Can a person actually die from sleep deprivation?  I’m not referring to the ‘only getting 2-3 hours a night’ variety.  I already know from my own experience that variety can be sustained indefinitely.  I’m asking if there is an actual threshold in existence—any reputable research that can offer the total number of hours or days a person can maintain consciousness before involuntarily passing out, thereby ensuring their survival?  Or does the continuous state of uninterrupted wakefulness—I mean never sleeping, not even for a minute—cause the gradual degradation of the body’s organs, eventually resulting in massive system failure and death?  It’s been 4 days since I’ve slept, yet I don’t really feel that bad, I mean in the pure sense of simply feeling tired.  It’s not that I don’t want to sleep, it’s just that I’ve been so busy that I have just not bothered going to bed.  Maybe it’s because that “second wind” finally kicked in, and I just don’t notice it.  I know I could dodge at least one more night of sleep, as I really want to finish working on most of the stories I began writing while still hypomanic.  It has been a rather long process due to both the sheer volume of pages written, but also because there are several instances where something I’ve written doesn’t make sense or where my handwriting is illegible.

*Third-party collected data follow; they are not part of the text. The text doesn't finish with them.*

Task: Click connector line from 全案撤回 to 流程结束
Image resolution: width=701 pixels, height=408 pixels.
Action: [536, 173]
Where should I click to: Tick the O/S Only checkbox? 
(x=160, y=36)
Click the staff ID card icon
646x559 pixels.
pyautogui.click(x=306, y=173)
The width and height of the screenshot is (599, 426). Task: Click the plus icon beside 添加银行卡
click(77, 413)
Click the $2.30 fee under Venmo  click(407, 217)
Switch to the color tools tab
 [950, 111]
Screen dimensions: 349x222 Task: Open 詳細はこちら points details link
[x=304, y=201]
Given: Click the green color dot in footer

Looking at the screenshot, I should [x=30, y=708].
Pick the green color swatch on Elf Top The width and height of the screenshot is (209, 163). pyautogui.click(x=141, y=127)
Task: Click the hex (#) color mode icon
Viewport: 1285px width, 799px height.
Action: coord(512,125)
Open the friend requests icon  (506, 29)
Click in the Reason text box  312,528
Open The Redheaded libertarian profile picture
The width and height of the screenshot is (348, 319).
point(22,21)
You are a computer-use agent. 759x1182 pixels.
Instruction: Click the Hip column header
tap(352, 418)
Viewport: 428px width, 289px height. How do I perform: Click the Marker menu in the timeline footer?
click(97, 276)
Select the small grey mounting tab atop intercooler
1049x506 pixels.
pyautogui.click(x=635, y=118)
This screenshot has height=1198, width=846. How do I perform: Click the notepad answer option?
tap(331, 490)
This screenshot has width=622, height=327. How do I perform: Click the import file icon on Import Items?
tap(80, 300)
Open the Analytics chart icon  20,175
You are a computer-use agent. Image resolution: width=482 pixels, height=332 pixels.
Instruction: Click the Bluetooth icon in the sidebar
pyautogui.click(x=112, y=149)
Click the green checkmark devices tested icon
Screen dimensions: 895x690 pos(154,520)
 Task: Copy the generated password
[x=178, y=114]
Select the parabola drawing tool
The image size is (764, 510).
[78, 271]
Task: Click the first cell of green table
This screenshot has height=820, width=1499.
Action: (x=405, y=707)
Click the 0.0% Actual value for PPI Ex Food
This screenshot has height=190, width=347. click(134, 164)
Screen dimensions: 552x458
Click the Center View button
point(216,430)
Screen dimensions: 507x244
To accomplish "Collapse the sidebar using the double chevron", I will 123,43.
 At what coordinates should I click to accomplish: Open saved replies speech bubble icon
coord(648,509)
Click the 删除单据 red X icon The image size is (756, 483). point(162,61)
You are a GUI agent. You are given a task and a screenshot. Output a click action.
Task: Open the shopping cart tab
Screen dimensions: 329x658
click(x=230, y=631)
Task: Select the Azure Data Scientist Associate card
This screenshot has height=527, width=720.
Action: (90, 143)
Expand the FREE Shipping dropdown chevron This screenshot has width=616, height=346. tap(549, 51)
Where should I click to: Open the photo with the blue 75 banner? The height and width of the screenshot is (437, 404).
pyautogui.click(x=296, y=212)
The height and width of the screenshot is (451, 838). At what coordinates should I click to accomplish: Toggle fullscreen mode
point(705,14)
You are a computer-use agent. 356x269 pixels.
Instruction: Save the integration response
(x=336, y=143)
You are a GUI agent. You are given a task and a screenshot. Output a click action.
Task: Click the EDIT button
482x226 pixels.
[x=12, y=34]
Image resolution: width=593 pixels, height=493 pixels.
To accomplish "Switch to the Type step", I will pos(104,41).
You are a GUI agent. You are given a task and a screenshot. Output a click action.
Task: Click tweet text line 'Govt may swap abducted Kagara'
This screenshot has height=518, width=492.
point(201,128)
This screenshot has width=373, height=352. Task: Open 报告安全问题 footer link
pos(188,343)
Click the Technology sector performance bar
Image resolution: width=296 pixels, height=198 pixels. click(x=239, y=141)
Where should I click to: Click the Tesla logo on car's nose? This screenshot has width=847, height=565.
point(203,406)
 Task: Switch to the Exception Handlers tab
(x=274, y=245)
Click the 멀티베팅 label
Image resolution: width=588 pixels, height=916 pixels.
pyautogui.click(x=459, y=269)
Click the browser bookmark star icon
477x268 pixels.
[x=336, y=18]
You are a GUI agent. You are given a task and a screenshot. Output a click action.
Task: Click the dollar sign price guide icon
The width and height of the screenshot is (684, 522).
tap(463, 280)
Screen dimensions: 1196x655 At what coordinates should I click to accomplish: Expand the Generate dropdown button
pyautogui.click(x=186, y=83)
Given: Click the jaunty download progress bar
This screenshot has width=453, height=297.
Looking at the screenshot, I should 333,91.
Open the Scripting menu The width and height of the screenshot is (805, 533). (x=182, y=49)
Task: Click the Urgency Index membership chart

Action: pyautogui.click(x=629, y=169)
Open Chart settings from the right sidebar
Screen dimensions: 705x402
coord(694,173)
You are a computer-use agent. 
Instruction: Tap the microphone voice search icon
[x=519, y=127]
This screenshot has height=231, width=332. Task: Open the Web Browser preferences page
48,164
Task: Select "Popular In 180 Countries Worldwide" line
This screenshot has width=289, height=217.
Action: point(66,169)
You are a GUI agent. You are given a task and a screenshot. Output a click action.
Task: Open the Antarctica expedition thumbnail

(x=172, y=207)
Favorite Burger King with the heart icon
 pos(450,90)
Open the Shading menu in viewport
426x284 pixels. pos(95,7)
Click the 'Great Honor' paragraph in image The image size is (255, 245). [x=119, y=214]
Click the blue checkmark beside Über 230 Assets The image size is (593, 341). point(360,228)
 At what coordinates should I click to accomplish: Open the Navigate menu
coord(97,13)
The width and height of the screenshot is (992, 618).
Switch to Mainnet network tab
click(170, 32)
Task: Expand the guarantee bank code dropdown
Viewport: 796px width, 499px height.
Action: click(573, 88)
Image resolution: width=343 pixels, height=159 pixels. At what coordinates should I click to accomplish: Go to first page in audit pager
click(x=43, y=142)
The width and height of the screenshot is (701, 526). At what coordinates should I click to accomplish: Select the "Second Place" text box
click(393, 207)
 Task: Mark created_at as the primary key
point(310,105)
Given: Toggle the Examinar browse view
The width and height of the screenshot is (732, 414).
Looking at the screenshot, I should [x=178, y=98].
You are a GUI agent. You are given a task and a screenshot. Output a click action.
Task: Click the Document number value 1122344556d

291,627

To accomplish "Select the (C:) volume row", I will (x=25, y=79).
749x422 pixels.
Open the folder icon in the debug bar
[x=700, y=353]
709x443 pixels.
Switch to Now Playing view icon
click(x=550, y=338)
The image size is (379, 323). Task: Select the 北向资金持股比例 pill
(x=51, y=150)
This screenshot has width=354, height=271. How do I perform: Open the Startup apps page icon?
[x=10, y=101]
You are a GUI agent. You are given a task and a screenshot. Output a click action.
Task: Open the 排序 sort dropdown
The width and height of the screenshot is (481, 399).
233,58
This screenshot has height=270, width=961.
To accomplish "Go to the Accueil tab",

I took a short break and did some searching.  As I suspected, a person can certainly go without ANY sleep for an extended period of time.  The Guinness Book of World Records in its 1978 edition stated that: “The longest recorded period for which a person has voluntarily gone without sleep is 449 hr (14 days 13 hours) by Mrs. Maureen Weston of Peterborough, Cambridgeshire in a rocking chair marathon on 14 Apr.-2 May 1977.”  The Guinness Book of Records has, however, since withdrawn its backing of a sleep deprivation class because of the associated health risks.  That doesn’t surprise me.  There is an abundance of medical opinions available, but no unequivocal evidence that sleep deprivation can actually be fatal in and of itself.  People often cite Fatal Familial Insomnia as basically death due to lack of sleep.  But insomnia is completely different from sleep deprivation.  Simply put, insomnia is trying to sleep and not being able to.  The whole difficulty in falling asleep and difficulty in staying asleep resulting in only getting a few hours of sleep per night crap.  That is not the same thing as going without any sleep at all, and doing it purposefully, which is the definition of sleep deprivation.  From what I’ve been able to find out, results of experiments using completely sleep deprived rats indicate that very prolonged sleep deprivation could result in death in two to three weeks, but this has never been observed in humans.  So my question remains without a definitive answer.

That twisted side of me thinks it would be interesting to find out just exactly how long I could voluntarily go without sleep.  Why?  I think Amelia Earhart said it best: “I want to do it because I want to do it.”